Manon Barbeau : L’envers du décor
La réalisatrice Manon Barbeau propose deux documentaires, l’un ténébreux, l’autre lumineux, explorant la face cachée de deux univers que tout oppose: la prison et la ruelle.
L’année 2004 aura été inspirante pour Manon Barbeau et son équipe – Philippe Lavalette à la direction photo, Marie-France Delagrave à la prise de son et la monteuse France Pilon -, qui signent deux documentaires humains et touchants dans lesquels ils tentent d’aller au-delà des idées préconçues.
S’inscrivant dans la suite naturelle, au dire de la cinéaste, des Enfants du Refus et de L’Armée de l’ombre, réalisé et scénarisé avec des jeunes de la rue, L’Amour en pen donne la parole à des hommes qui, outre le fait d’avoir braqué, séquestré ou tué, partagent un point commun: une grande histoire d’amour. Il y a d’abord André Houde qui parle de sa difficile relation avec son père, aujourd’hui disparu, puis Michel Brisson relatant comment une jeune fille a réussi à lui apprendre à apprécier la vie. Vient ensuite l’histoire de Stéphane et de son frère cadet, qui souhaite garder l’anonymat, pour qui le fait d’être ensemble leur fait oublier qu’ils sont privés de liberté. Plus incroyable encore, l’union de Stéphane Morin et de sa conjointe, une femme qu’il a fréquentée trois jours avant d’être incarcéré pour 18 ans à cause d’un vol à main armée. Amoureux depuis 15 ans, ils ont eu trois enfants; tous les deux mois, la famille se réunit dans un logement cousu de barbelés. Entrecoupés de scènes de la vie quotidienne derrière les barreaux, les témoignages livrés sur fond noir confèrent à l’ensemble un effet de lourdeur et d’austérité. Demeurent la sincérité et la simplicité des intervenants.

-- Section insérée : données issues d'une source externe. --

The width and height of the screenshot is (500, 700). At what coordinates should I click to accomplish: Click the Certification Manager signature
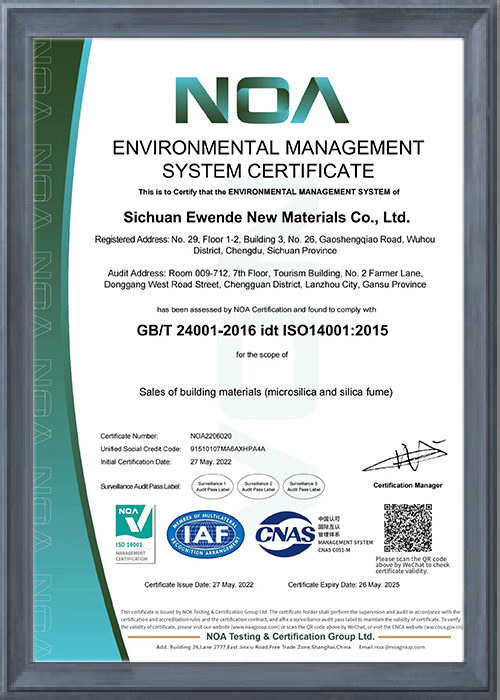[404, 456]
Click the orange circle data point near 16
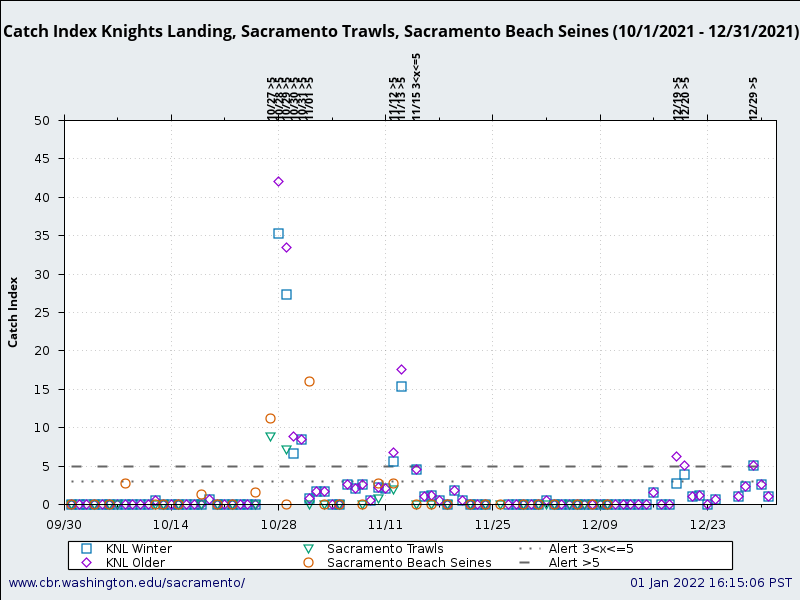 click(308, 381)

À l’instar de Comptines, premier film de Barbeau, De mémoire de chat: les ruelles nous entraîne dans les ruelles de Montréal sur les traces de François Pilon, sympathique poseur de cordes à linge et témoin privilégié des petits bonheurs et malheurs de la faune – les chats comme les êtres humains – qu’il croise d’une cour à l’autre. Bien qu’elle aborde les problèmes des itinérants, de la toxicomanie et de la pauvreté, la réalisatrice préfère les ruelles ensoleillées aux ruelles mal famées. Ici, pas de récits de crimes ou d’histoires sordides, que la vie quotidienne des petites gens. De fait, ce pittoresque et charmant documentaire croque sur le vif des moments aussi magiques qu’ordinaires, telle cette altercation entre deux dames qui ne s’entendent pas sur la façon de nourrir les pigeons. Entrent également en scène Nicoletta Hazewinkel, une mystérieuse funambule qui marche sur les cordes à linge, Danny Raymond, qui discourt sur la vie en ramassant des seringues, et Étienne Lapointe, un enfant de Duplessis qui chante en latin en cherchant des trésors dans les poubelles. Se balançant entre la poésie et l’anthropologie, De mémoire de chat bénéficie de la présence de Bruno Lajeunesse, qui nous dévoile les secrets des 467 kilomètres de ruelles de Montréal. Un documentaire qui donne envie de délaisser les grandes artères et de refaire connaissance avec sa ville.